Over the past few years, Ramers has focused on the domestic HIV and HCV epidemics, but he says he sees himself returning to international work in the future, most likely in Africa. He has worked on HIV workforce capacity projects in Angola and Mozambique, and is currently part of an initiative to use telehealth to build capacity in Namibia, in collaboration with Project ECHO. Although access is improved, there is still much work to be done to build systems of care in the world’s developing countries. As HCV becomes more easily treatable and the affordability of therapies improves, Ramers would love to be involved in the rollout of more accessible HCV treatment programs in the developing world. Looking to the future of HIV care, Ramers says, “Researchers will continue to pursue better, less toxic, more convenient therapeutics, inch closer and closer to an HIV vaccines and perhaps someday a perfect ‘Cure Protocol.’ However, until that time, it will be community-based gumshoe HIV-friendly primary care that will continue to improve the lives of the many currently living with HIV. Prevention efforts like PrEP will become normative, and hopefully will make new infections rare. I believe that HIV will continue to integrate into primary care through a new generation of HIV-competent Residents, and a bold group of primary care providers who choose to take on HIV specialty. More than anything, I hope that the global HIV epidemic becomes more equitable with HIV-infected individuals in the Global South enjoying the ease of access, high-quality therapeutics, and good outcomes that those in the North do.”

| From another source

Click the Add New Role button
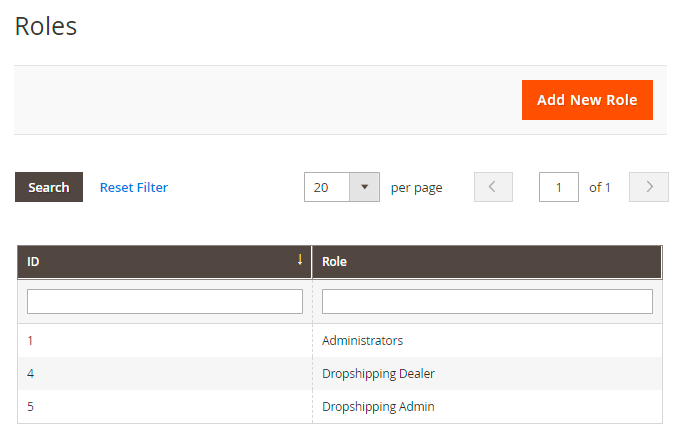684x433 pixels. pos(587,100)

When not working, Ramers is fully absorbed in family life, spending time with his wife and trying to keep up with the antics of his hilarious 11-year old son and adorable 7-year old daughter. He recently killed most of his front lawn and replaced it with raised garden beds that are now filled with organic vegetables. This has fed his renewed interest in ‘earth to table’ cooking. He also loves listening to and playing music and has cluttered his home with drums and guitars from around the world.

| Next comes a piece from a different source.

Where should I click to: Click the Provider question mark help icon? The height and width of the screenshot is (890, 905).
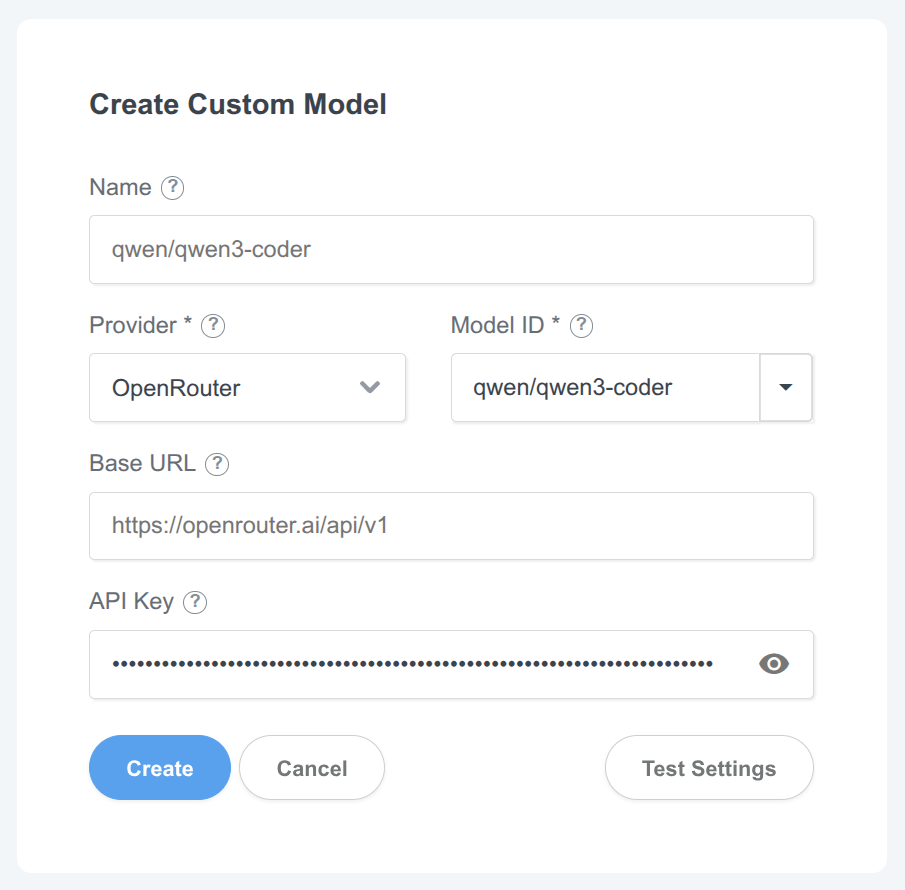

Asked why he is an AAHIVM Members, Ramers says, “I enjoy feeling connected to the community of HIV-treating providers, and greatly appreciate the advocacy and national solidarity that the Academy provides, both for HIV patients and HIV Specialists. I’m an Infectious Disease specialist, but also like to maintain the special recognition that AAHIVM’s HIV Specialist Credential entails as I think it distinguishes one from more hospital-based ID specialists who may not be actively involved in care of HIV patients.”